*Selected excerpt*:
__________

Evidence to show that the action was founded upon a bottomry bond, or that such a bond was offered in evidence, or introduced at the trial, was entirely wanting, nor was there
evidence, direct or circumstantial, to show that such a question as that involved in the third prayer for instruction arose or could have arisen in the case, or that the instruction was a proper one, in any view of the controversy, for the consideration of the jury.
Viewed in the light of these facts (as this Court said that the case should be viewed), the several rulings of the court below in refusing to grant the three prayers for instruction were considered by this Court together.
MR. JUSTICE CLIFFORD, having stated the case, delivered the opinion of the Court.
Correct instructions, if applicable to the case, the court, as a general rule, is required to give unless the same are in substance and effect embodied in those previously given by the court to the jury; but the court is never required by law to give an instruction to the jury which is not applicable to the case, even though it be correct as an abstract principle or rule of law, and it may be added that no prayer for instruction, whether presented by the plaintiff or the defendant, can be regarded as applicable to the case when it is wholly unsupported by the evidence introduced to the jury. Competent evidence may be written or oral, direct or circumstantial, but when there is no legal evidence of any kind to support the theory of fact embodied in a prayer for instruction, whether presented by the plaintiff or the defendant, the instruction should always be refused, and such a ruling can never become a good cause for reversing the judgment. It is clearly error in a court, said Taney, C.J., to charge a jury upon a supposed or conjectural state of facts of which no evidence has been offered, as the instruction presupposes that there is some evidence before the jury which they may think sufficient to establish the fact hypothetically assumed in that way by the court, and if there is no evidence which they have a right to consider, then the
charge does not aid them in coming to a correct conclusion, but its tendency is to embarrass and mislead them, as it may induce them to indulge in conjectures instead of weighing the testimony. [Footnote 1] When a prayer for instruction is presented to the court, and there is no evidence upon the subject in the case for the consideration of the jury, it ought always to be withheld, and if it is given under such circumstances, it will as a general rule be regarded as error in the court for the reason that its tendency may be and often is to mislead the jury by withdrawing their attention from the legitimate points of inquiry involved in the issue. [Footnote 2] Bills of exceptions ought to state that evidence was offered of the facts upon which the opinion of the court is prayed, else the court is under no obligation to give the instruction. [Footnote 3] Though the judge may refuse to declare the law to the jury on a hypothetical question, yet if he gives the instruction and it is erroneous, it is the proper subject of revision. [Footnote 4] But the true rule, if there be no evidence to support the theory of fact assumed in the prayer, is to reject it, as it is error to leave a question to a jury in respect to which there is no evidence. [Footnote 5]
Attempt is made in argument to maintain that the plaintiffs had no insurable interest in the bark unless it be assumed that it was created by a bottomry bond, but the Court is entirely of a different opinion, as it is alleged in the declaration that the advances were made to equip the vessel and to procure for her a cargo in the voyage from a foreign port to the port of destination. Founded as the declaration is upon the policy of insurance it must be construed in connection
with the policy. By the terms of the policy, the insurance is upon the bark, her tackle, and apparel, which is the proper language to be employed in a case where the insured had an interest in the vessel.

__________

*Data section*:
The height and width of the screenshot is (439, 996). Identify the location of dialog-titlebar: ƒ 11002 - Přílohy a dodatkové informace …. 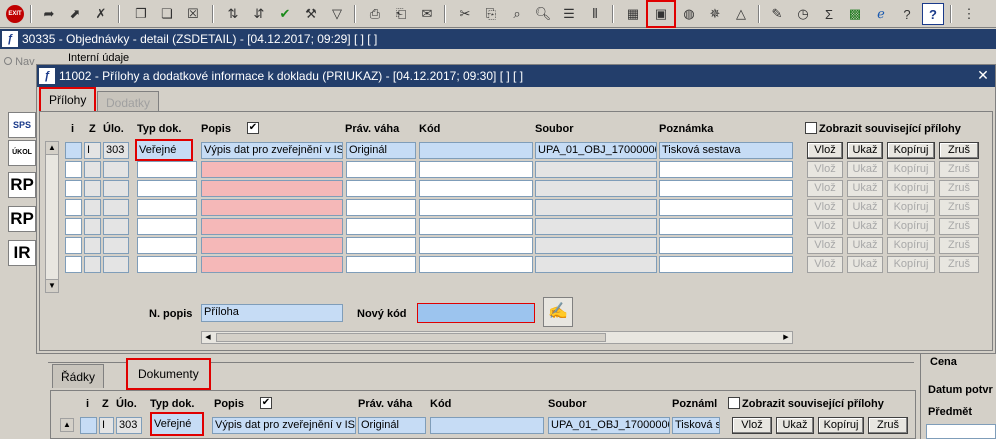
(516, 76).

__________

*Things to do*:
(a) Rewrite the paragraph of the court opinion that begins "Attempt is made in argument" as a short list, keeping its main facts.
(b) Decide whether each statement agrees with the court opinion: (i) Mr. Justice Clifford delivered the opinion of the Court; (ii) a court must give a correct instruction even when it is not applicable to the case; (iii) competent evidence may be circumstantial. Answer yes or no for each, and quote the deciding words of the text.

*Solution list*:
(a)
- The argument claims that the plaintiffs had no insurable interest in the bark unless a bottomry bond created one.
- The Court disagrees. The declaration alleges that the advances were made to equip the vessel and to get her a cargo for the voyage from a foreign port to the port of destination.
- The declaration is founded on the insurance policy, so it must be read together with the policy.
- The policy insures the bark, her tackle, and apparel. This is the proper language when the insured has an interest in the vessel.

(b)
(i) Yes: "MR. JUSTICE CLIFFORD, having stated the case, delivered the opinion of the Court."
(ii) No: "the court is never required by law to give an instruction to the jury which is not applicable to the case, even though it be correct as an abstract principle or rule of law"
(iii) Yes: "Competent evidence may be written or oral, direct or circumstantial"